彼氏と思っていいですか?


「公道に面したグラウンドだから、一般の人もフェンスで立ち止まっていくことはあるけど、うちのサッカー部は弱小だからさ。そう熱心に見る人なんていないんだよ」

ああ、サッカー部は弱小だったのですね。
朝陽くんはそこのレギュラーで……ま、いいか。

「あれは特定の誰かを探してたんだな。あまりにひどいから、集中しろって先輩に怒鳴られてたよ」

誰かを探してた?


「それって……」

「あ、信号変わった。行こう」

「う、うん」

朝陽くんが探していたのは、もしかして私かもしれない。


私の所属している調理部は今日は部活は休みだった。活動日だったなら、きっと窓からサッカー部の練習風景を見ていたはずだ。

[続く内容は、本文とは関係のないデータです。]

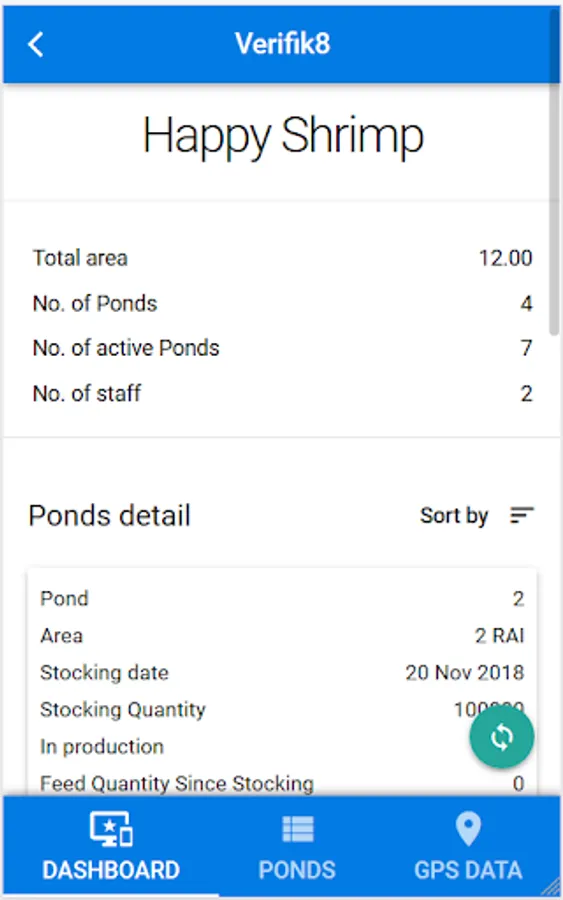Select the Happy Shrimp farm title
563x900 pixels.
pyautogui.click(x=282, y=137)
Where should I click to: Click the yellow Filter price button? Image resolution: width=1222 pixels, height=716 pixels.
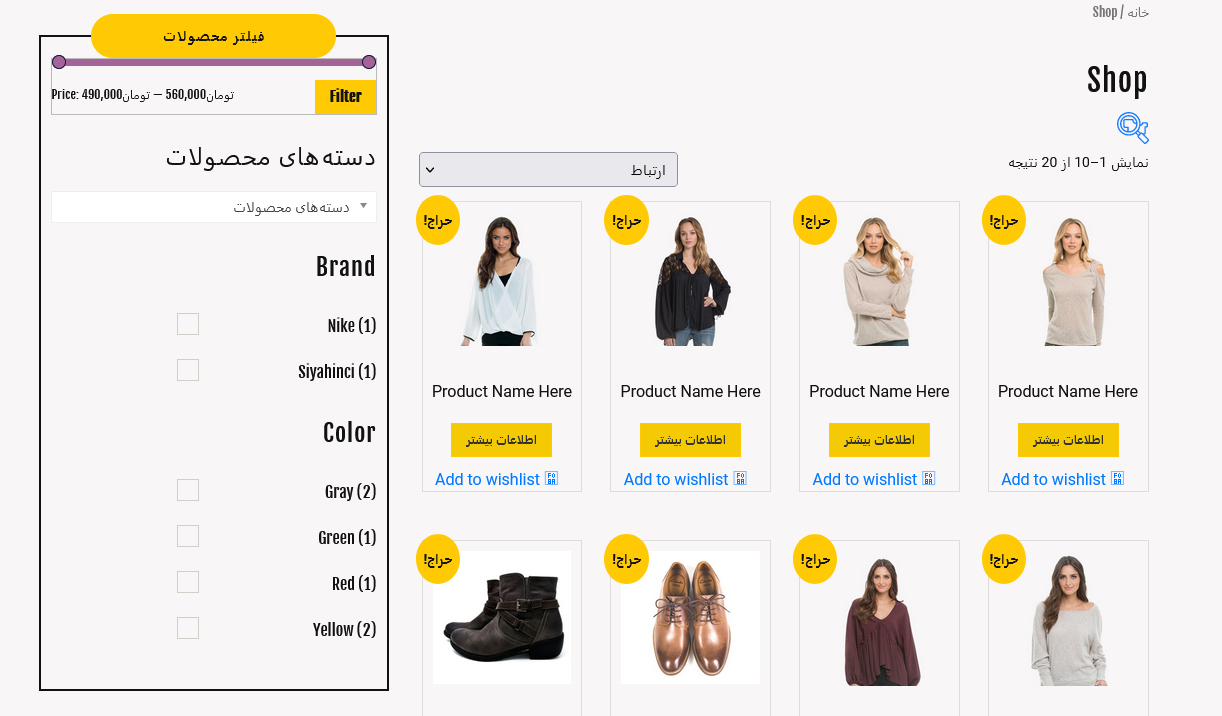coord(346,97)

でも調理室に人気がなかったから、朝陽くんは気になって、見物人のなかに私がいないか探した、とか?


放課後の朝陽くん情報を半端にリークした幹仁くんは、それ以上を教えてはくれず、私の推測が合っているかどうかはわからずじまいとなった。



幹仁くんの発言もあって、ますます朝陽くんに連絡しづらくなってしまった。
私を探してたの? なんて聞いて、もし違っていたら恥ずかしい。
メールならともかく、たとえば電話だったら勢い余って聞いてしまいそうだ。

結局、その日は朝陽くんからも音沙汰はなかった。